Réunion de la sous-commission parlementaire. Photo diffusée par Ibrahim Kanaan.
Près de trois mois après sa transmission au Parlement, le projet de loi sur la résolution du secteur bancaire a été approuvé, lundi 21 juillet, par la sous-commission chargée d’examiner les amendements au texte. Considéré comme l’une des principales réformes attendues du gouvernement libanais et constituant – avec le projet de loi sur le « trou financier » en cours d’élaboration – l’un des piliers de la restructuration qui se fait attendre depuis cinq ans, ce texte doit désormais être adopté par la commission des Finances avant d’être soumis en séance plénière.
« La sous-commission a terminé l’étude, l’approbation et la modification du projet de loi de résolution bancaire », a déclaré à l’issue de la réunion son président, le député Ibrahim Kanaan. « Nous disposons désormais d’un texte prêt à être discuté en commission des Finances, que je convoquerai cette semaine, une fois que le rapport que je commencerai à rédiger aujourd’hui sera finalisé », a-t-il ajouté, notant que ce texte « inclura les procès-verbaux ainsi que les amendements », avant de préciser que le président du Parlement, Nabih Berry, doit encore fixer une date pour discuter de ce texte. Il y a deux jours, le ministre des Finances Yassine Jaber avait déclaré à L’Orient-Le Jour qu’il s’attendait à ce que le projet de loi de résolution bancaire soit soumis au Parlement avant la fin du mois, plus précisément le 30 juillet.
« La séance d’aujourd’hui a abordé toutes les questions relatives au mécanisme de liquidation des banques, à la manière d’organiser les créances, à la priorité des déposants sur les autres créanciers, au rôle, à la création et aux pouvoirs du tribunal spécial, aux modalités d’appel des décisions de la Haute Autorité bancaire, ainsi qu’au lien avec la loi sur la régularité financière et la restitution des dépôts, d’autant que l’application de celle-ci, avec bon nombre de ses articles, y compris l’article 36, reste conditionnée à l’adoption de celle sur le recouvrement des dépôts », a enfin déclaré M. Kanaan.
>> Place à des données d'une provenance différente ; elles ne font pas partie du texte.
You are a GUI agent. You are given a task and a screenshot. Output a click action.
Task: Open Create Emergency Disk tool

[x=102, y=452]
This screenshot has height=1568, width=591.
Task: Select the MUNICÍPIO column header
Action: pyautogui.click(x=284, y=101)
Structure bicéphale entérinée
La loi de résolution bancaire fixe le cadre juridique dans lequel doit être organisée la restructuration du secteur dysfonctionnel depuis le début de la crise de 2019. Rapidement adopté par le gouvernement, le texte a fait l’objet pendant plusieurs mois d’intenses tractations au Parlement, en raison notamment de la charge menée par le gouverneur de la banque centrale, Karim Souhaid, qui voyait notamment dans la composition et les missions de la future Haute Autorité bancaire (HAB) une remise en cause de ses prérogatives. Lors de la seconde séance de la commission des Finances et du Budget consacrée au projet de loi, le 8 mai dernier, M. Kanaan avait annoncé la création d’une sous-commission chargée de rapprocher les points de vue divergents et d’élaborer un « projet de loi harmonisé ».
Le 10 juillet, M. Souhaid avait fini par présenter aux députés sa contre-proposition visant à instaurer une structure bicéphale de la HAB, en lieu et place de la chambre unique initialement envisagée par le gouvernement. Dans cette structure, finalement approuvée en sous-commission, la première chambre, réunie sur convocation du gouverneur, reprend les prérogatives de la Commission des sanctions, avec le pouvoir d’appliquer les mesures disciplinaires prévues par la législation en vigueur. C’est la seconde chambre qui tranchera le sort des établissements bancaires appelés à être restructurés ou liquidés, conformément aux dispositions de la future loi sur la réforme du secteur, et sera chargée de piloter les opérations de réorganisation structurelle. À noter que si le président de la CCB est membre de plein droit au sein de la première chambre, il participe aux réunions de la seconde sans voix délibérative. Si, selon nos informations, cette alternative avait été négociée en amont lors de plusieurs réunions confidentielles entre M. Souhaid et des ministres, plusieurs députés issus de la contestation avaient dénoncé le maintien d’une forme de concentration de pouvoirs autour du gouverneur de la BDL.